4 É verdade que o PS – este PS – está desunido e inquieto. Inseguro de rumo. Sem perceber a quase estranheza de alguns dos seus gestos ou verbos (e não duvido que haja no perímetro do PS quem de boa fé também se aflija com a perfilhação actual de alguns mandamentos e comportamentos).

Como não me comove especialmente que uma empresa de sondagens tenha há dias dado boa nota à família socialista, confio naquilo de que me apercebo: uma boa parte dos socialistas interrogam-se sobre a bondade da estratégia (?) de Pedro Nuno Santos. Com razão, ela não é de fácil nem de imediato entendimento: o líder tanto pode ser imprudente, avisado, imprevisível, lógico, ilógico, intempestivo, mas nunca é sempre a mesma coisa. A clareza dos seus pontos cardeais não é evidente, o chão que pisa é politicamente inconsistente, os objectivos brumosos. Talvez seja por isso que Pedro Nuno Santos pareça sempre zangado. Sorri pouco, a afabilidade não é lhe é pronta, a temperança também não.

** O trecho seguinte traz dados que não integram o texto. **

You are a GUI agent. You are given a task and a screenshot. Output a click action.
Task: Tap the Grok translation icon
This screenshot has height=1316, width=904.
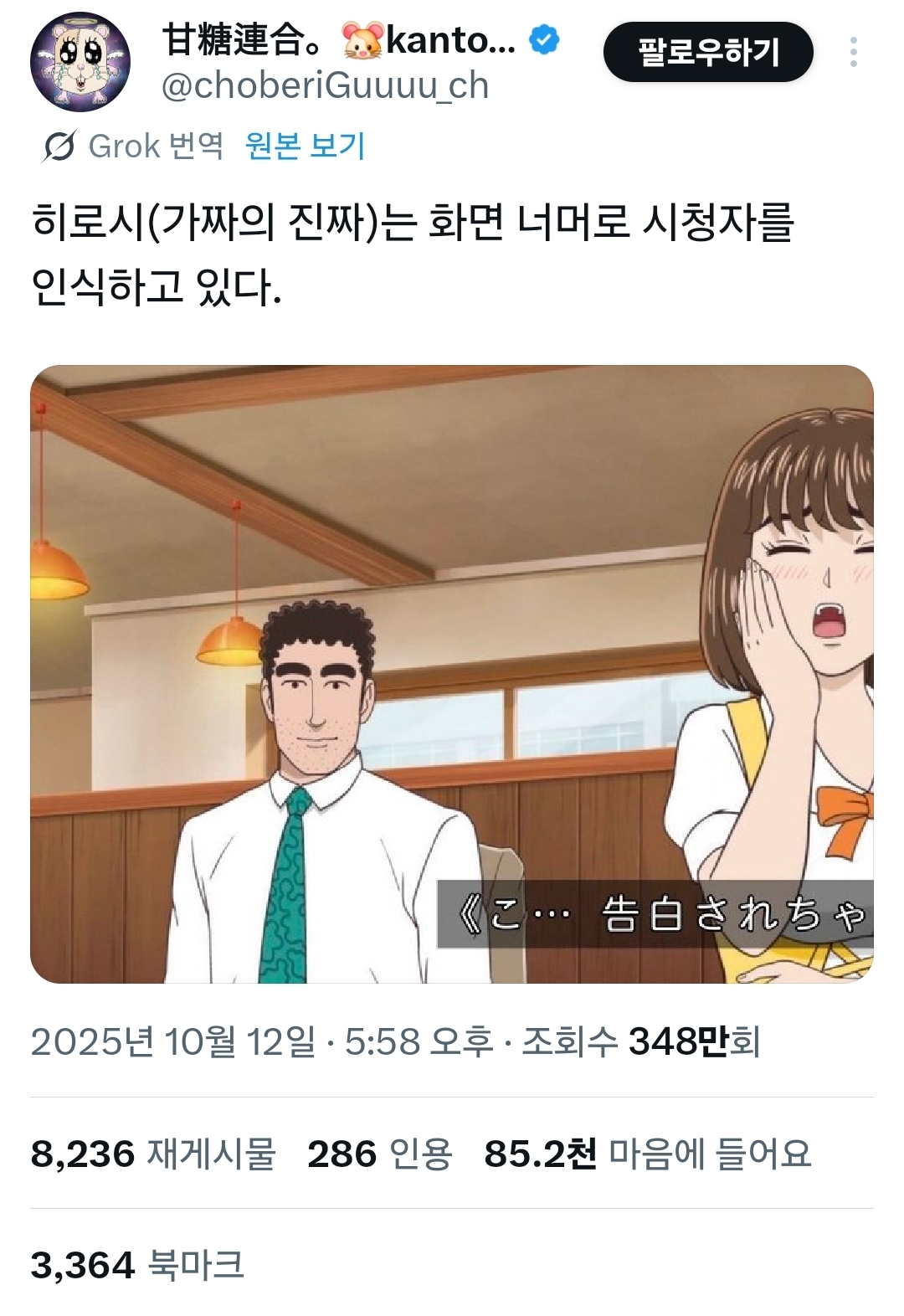tap(59, 147)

5 Mas – e eis outra nota que tomei – um dia destes, pareceu-me subitamente que alguma coisa mudou. Pedro Nuno é capaz de ter percebido que “isto” – a indefinição, o desnorte, os sinais errados para dentro mas também para fora do PS – não podia durar. Não servia a ninguém, a começar (sobretudo) por ele próprio. Julgo também ter notado nele a vontade – ou deveria dizer a lucidez? – de alguma mudança de rumo. Dizer recentramento seria excessivo para ele e sobretudo para os seus conselheiros, mas o estar “mandatado” para negociar o OE com a AD é um sinal. Veremos. Percebe-se que o que ocorreu à esquerda na Grã Bretanha e em França, na semana passada, o tenha posto nervoso: o Labour foi para um lado, o (ressuscitado?) PS francês para outro: inspirar-se em qual? Escolher quem? Lidar com o quê?

Ignoro o que pensa o novo líder socialista destes seus pares europeus mas para começo de conversa deu um bom sinal de maturidade política e sobretudo de autoridade pessoal e partidária ao recusar o convite apressado para se juntar a um modesto clube da esquerda nacional: nem ele é treinador deles, nem padrinho, nem mecenas. Por enquanto. Mas como são os dias do “por enquanto” que politicamente o devem ocupar e preocupar hoje, porque haveria Pedro Nuno Santos de legitimar uma cópia pobrezinha da (perigosíssima) Frente Popular francesa?

6 Um dia posso ter de vir aqui desculpar-me perante o leitor por ter errado sobre o que acima escrevi. Acontece aos ossos deste ofício. Mas o que concluo neste momento – repito, neste momento – é que é Pedro Nuno Santos e não Luís Montenegro quem mais precisa de uma bússola e de oxigénio político.

Paradoxal? Talvez, mas estou sempre a lembrar-me de que a política é a maior fornecedora de surpresas que jamais conheci.